Перескажите короче абзац отрывка, который начинается словами «Они мне прислали своего приказчика». Сохраните его главные факты.

• _Текст упражнения_
----
Когда я писал братьям его, сообщая им о болезни моего компаньона, я просил их прислать безотлагательно верного человека для приведения в порядок наших дел.

Они мне прислали своего приказчика г. Пешье, весьма умного малого, очень сведущего по бухгалтерии. Я поместил его у себя, сдал ему письма и бумаги нашей компании в полное распоряжение. Гг. Дюваль надеялись, что я этого молодого человека возьму к себе в компаньоны вместо их брата, и поэтому в письме расхвалили мне его, чего он впрочем вполне заслуживал, да кроме того, надавали ему писем к русским вельможам, знавшим его в Лондоне, и к некоторым знакомым английским торговым домам.

Все советовали мне так и сделать, но совершенно напрасно: я слишком много натерпелся с моим первым компаньоном, чтобы поторопиться завести другого, и поэтому оставался неумолимым, тем более, что г. Пешье мог помогать мне только по части бухгалтерии чего было совершенно недостаточно, так как у меня был приказчик.

Когда г. Пешье привёл книги мои в порядок, оказалось, что мой компаньон не внёс в них всех плохих товаров, присланных нам, по его словам на комиссию, и которых оставалось у нас ещё половина никуда не годная, всего слишком на десять тысяч рублей, и это всё было записано на наш счёт с платою по 8% до полной уплаты этой суммы; оставалось ещё много кое-чего, на что я посмотрел сквозь пальцы, чтобы скорее кончить и избегнуть дрязг. Несмотря на то, что у нас оставалось до двадцати тысяч рублей барыша, с получением всего, что нам были должны и по уплате нашим кредиторам. Но прежде, чем мы успели окончить ликвидацию – и того почти не было. Г. Пешье возвратился в Лондон, а мой компаньон явился в Петербург совершенно здоровым и мы поделили документы на наши долги, которых я не взял исключительно на себя, вопреки всем просьбам его братьев.

Затем я принялся трудиться один, и надеялся порядочно заработать у императора Петра III, который накупил у меня множество вещей для своей тётки и племянницы, принцесс голштинских, выписанных им в Петербург, и небогатых брильянтами в сравнении с нашими дамами.
----
• _Представленные данные_
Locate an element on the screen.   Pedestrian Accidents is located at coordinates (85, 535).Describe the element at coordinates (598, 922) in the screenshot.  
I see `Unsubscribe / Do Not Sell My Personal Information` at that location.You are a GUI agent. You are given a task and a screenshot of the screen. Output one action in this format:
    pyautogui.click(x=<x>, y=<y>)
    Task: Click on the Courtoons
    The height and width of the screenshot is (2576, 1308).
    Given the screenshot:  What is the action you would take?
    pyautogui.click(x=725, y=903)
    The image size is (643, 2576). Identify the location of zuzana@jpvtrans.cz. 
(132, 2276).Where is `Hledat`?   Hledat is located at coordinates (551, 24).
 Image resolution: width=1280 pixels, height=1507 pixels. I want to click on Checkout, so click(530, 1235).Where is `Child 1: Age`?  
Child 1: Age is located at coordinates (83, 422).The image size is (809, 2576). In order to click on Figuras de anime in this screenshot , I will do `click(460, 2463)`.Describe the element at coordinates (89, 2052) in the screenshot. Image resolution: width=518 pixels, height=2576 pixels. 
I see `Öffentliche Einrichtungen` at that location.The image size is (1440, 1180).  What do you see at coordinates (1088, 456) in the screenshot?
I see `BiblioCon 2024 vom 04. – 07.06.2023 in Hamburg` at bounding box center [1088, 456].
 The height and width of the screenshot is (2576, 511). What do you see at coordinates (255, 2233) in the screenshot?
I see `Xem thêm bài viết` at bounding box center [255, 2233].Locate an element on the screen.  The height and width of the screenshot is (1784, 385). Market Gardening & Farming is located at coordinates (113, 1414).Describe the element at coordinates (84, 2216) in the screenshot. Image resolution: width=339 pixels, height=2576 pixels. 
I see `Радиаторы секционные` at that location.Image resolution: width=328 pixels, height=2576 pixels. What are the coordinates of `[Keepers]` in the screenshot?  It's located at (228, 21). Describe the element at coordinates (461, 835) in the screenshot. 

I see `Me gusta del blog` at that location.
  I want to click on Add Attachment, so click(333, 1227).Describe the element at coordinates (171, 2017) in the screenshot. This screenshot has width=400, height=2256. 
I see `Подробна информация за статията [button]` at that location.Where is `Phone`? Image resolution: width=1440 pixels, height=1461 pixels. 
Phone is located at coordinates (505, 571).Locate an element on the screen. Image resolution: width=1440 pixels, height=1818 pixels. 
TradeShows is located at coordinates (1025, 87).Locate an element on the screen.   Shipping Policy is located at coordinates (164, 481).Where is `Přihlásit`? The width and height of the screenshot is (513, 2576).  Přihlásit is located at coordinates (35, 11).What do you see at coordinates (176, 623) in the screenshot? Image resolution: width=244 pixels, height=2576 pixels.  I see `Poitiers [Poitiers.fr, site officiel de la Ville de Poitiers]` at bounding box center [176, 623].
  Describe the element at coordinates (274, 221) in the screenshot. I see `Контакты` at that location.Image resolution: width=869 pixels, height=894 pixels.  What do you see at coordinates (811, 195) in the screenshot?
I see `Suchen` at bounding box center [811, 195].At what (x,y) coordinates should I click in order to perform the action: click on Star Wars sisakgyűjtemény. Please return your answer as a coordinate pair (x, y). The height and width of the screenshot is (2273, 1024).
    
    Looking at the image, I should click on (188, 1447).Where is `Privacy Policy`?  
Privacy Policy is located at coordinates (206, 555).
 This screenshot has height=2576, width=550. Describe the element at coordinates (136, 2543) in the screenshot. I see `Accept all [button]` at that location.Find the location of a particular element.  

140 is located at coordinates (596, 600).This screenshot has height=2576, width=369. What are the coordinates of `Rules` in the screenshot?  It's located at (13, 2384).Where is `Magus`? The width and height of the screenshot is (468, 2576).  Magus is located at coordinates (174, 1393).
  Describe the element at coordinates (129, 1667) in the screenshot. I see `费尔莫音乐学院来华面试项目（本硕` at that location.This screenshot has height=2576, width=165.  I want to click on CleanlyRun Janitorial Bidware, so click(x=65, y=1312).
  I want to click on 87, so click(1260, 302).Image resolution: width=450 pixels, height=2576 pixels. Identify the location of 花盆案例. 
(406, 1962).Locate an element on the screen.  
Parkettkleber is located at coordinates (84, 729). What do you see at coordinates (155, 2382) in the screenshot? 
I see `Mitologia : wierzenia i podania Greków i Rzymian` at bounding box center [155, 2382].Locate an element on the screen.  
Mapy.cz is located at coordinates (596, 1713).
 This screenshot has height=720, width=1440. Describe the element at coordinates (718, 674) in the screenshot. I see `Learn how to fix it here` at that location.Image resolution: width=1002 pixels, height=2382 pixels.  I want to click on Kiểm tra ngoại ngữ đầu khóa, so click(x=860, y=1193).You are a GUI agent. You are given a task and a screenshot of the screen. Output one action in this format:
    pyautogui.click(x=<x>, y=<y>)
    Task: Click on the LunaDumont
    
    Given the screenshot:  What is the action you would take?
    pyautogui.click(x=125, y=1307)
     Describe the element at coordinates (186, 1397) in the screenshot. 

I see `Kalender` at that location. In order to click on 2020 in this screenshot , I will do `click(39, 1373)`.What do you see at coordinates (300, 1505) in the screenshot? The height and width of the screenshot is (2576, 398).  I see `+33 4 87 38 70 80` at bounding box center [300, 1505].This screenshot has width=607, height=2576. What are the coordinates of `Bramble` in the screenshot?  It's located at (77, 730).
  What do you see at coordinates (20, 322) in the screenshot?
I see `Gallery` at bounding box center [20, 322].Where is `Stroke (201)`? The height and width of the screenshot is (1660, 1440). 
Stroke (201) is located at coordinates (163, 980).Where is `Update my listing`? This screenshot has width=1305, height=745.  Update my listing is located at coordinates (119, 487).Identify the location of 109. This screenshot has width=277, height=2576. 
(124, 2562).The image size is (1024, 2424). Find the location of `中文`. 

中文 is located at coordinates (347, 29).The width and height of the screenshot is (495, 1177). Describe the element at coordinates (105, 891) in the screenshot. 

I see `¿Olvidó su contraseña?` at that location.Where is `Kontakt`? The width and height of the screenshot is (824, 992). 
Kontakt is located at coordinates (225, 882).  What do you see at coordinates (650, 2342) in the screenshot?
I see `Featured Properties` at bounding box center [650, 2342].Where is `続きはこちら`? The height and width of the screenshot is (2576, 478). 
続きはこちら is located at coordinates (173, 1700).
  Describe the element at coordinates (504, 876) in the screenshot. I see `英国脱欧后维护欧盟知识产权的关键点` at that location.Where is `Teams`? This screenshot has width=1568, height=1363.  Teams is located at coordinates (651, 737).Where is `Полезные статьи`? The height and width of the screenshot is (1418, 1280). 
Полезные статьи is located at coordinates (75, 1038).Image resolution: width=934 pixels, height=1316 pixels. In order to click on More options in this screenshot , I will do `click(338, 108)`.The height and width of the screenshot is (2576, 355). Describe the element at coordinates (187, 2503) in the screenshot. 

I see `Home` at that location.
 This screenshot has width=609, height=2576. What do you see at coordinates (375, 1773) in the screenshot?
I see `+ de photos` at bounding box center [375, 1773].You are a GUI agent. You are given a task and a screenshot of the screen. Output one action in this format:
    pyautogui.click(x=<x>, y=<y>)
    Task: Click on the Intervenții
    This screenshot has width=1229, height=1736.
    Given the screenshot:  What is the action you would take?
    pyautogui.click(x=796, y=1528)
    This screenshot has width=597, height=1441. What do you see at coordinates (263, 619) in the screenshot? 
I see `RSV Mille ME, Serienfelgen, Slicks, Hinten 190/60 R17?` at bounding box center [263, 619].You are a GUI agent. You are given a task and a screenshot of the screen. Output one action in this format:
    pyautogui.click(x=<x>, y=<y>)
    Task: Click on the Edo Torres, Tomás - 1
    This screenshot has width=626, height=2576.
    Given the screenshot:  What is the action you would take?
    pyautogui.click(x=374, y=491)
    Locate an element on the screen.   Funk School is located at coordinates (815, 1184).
----
• _Результат задания_
Братья компаньона прислали своего приказчика г. Пешье, умного и хорошо знающего бухгалтерию. Я поселил его у себя и отдал в его полное распоряжение письма и бумаги компании. Гг. Дюваль надеялись, что он станет моим компаньоном вместо их брата. Поэтому они заслуженно расхвалили его в письме и снабдили письмами к русским вельможам, знавшим его в Лондоне, и к некоторым знакомым английским торговым домам.